– Что, и такие у них были времена? – удивился Зыбин.
– Да, были в самом начале. Когда в этом милом учреждении еще сидели люди, а не ваньки-встаньки с большими кулаками. Я ему и говорю под конец: беда в том, дорогой имярек, что наш спор нескончаем, это старый как мир вопрос – что есть истина? Христос, как вы помните, Пилату на это не ответил. А он мне: «Ну а вы, дорогой Георгий Матвеевич, ответили бы? Для вас тут, по совести, все ясно?» – «Да вот если именно по совести, то все ясно». – «То есть?..» – «Белое есть белое, а черное – черное». – «Понятно! Ну а как же различить-то, где черное, где белое?» – «Очень просто: надо смотреть». – «Да, тогда действительно все просто. Ну хорошо, – подошел к окну. – Вот тут между двумя нашими корпусами есть прогулочный дворик. Вы там, я видел, как-то гуляли. Так вот не помните ли, какие стены у этих корпусов: черные или белые?» – «Белые, штукатуренные». – «Это точно?» – «Точно!» – «Смотрите! – Отдернул занавеску, а там ночь, ночь! – Ну какие же они белые, если, смотрите, они черные?» – «Ну, ночью они, конечно, черные...» – «Ну какие же они черные, если они белые. Вон фонарь горит, подойдите, посмотрите, белые?» – «Там, – говорю, – белые». – «Так черные или белые? Видите, оказывается, не так-то легко ответить на это, по природе-то оно, может, и белое, а по сиюсекундной сущности своей черное. Вы, либералы, работали среди бела дня, а потом вышли из игры, а мы пришли черной ночью, вот цвета-то у нас с вами и оказались разные. Вот так». Ну что, глупо, скажете?
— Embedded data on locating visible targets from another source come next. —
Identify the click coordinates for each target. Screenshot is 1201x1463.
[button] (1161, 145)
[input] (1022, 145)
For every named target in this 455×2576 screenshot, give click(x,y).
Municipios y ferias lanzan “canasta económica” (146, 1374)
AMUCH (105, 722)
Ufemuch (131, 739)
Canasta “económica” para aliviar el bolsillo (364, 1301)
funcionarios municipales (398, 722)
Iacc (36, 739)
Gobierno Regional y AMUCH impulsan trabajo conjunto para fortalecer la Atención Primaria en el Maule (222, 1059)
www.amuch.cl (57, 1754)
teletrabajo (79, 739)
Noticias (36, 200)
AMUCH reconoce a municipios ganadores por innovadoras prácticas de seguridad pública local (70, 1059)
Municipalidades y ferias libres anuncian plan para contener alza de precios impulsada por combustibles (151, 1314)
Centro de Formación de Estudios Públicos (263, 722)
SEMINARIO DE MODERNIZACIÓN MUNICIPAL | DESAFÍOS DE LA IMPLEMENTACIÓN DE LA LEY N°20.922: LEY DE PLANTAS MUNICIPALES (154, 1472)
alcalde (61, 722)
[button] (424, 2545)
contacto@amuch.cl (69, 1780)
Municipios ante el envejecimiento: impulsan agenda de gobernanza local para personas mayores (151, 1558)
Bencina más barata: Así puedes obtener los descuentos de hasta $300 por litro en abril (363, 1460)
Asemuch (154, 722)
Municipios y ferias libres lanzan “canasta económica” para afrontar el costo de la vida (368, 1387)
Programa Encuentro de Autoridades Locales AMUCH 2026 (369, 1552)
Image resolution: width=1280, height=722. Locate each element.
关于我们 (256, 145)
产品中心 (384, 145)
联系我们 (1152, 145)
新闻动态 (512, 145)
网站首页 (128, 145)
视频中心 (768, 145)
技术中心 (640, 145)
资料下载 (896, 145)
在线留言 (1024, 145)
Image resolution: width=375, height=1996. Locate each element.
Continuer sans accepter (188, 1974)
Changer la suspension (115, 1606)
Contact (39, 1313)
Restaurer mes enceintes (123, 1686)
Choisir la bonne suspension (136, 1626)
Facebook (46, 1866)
– Да не особенно умно, – ответил Зыбин. – Словесная игра, фокусы какие-то.
– Да, согласен, не умно, но вместе с тем и совершенно неопровержимо. И беда в том, что с этими глупыми, но неопровержимыми вещами и порядками приходится встречаться теперь каждый день.
Он снова взял книгу и стал ее листать.
– Что это у вас? – спросил Зыбин. – Латинский молитвенник?
– Да нет, не молитвенник, посмотрите, посмотрите, – улыбнулся Каландарашвили. – Любопытная книжица. В тюрьме особенно. Тацит. Амстердам, 1672 год. Таскаю ее с собой вот уже четверть века.
– И у вас не отобрали? – удивился Зыбин.
Он взял томик и стал его перелистывать. Геометрически четкая планировка страниц, поля, шрифт, похожий на мелкие выпавшие кристаллики, – это успокаивало, как глоток ледяной воды. Такие книги для него были как бы сама вечность. Ни в чем другом XVII век так независимо, как равный к равному, не обращался к XVIII, XIX, XX, XXI, XXII векам, как тут. И была в них еще какая-то высшая корректность истины, то вечное, что никогда не дряхлеет.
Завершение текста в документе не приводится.